Exercise objective ▸
Without omission or alteration, write out all of the data.

►

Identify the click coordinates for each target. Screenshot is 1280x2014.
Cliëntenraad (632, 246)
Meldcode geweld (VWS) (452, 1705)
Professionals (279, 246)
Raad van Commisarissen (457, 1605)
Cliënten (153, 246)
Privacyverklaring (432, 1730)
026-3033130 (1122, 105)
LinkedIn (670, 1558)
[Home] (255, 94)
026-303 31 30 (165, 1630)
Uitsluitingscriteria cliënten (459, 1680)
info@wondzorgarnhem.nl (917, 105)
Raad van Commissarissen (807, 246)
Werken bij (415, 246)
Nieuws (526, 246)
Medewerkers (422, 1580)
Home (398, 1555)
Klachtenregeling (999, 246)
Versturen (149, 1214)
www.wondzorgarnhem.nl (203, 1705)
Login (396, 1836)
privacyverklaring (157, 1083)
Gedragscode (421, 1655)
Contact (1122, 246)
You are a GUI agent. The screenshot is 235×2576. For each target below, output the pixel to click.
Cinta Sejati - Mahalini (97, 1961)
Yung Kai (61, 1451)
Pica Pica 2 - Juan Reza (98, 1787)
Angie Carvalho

◄

Response area ▸
Identify the click coordinates for each target. Screenshot is 1280x2014.
Cliëntenraad (632, 246)
Meldcode geweld (VWS) (452, 1705)
Professionals (279, 246)
Raad van Commisarissen (457, 1605)
Cliënten (153, 246)
Privacyverklaring (432, 1730)
026-3033130 (1122, 105)
LinkedIn (670, 1558)
[Home] (255, 94)
026-303 31 30 (165, 1630)
Uitsluitingscriteria cliënten (459, 1680)
info@wondzorgarnhem.nl (917, 105)
Raad van Commissarissen (807, 246)
Werken bij (415, 246)
Nieuws (526, 246)
Medewerkers (422, 1580)
Home (398, 1555)
Klachtenregeling (999, 246)
Versturen (149, 1214)
www.wondzorgarnhem.nl (203, 1705)
Login (396, 1836)
privacyverklaring (157, 1083)
Gedragscode (421, 1655)
Contact (1122, 246)
You are a GUI agent. The screenshot is 235×2576. For each target below, output the pixel to click.
Cinta Sejati - Mahalini (97, 1961)
Yung Kai (61, 1451)
Pica Pica 2 - Juan Reza (98, 1787)
Angie Carvalho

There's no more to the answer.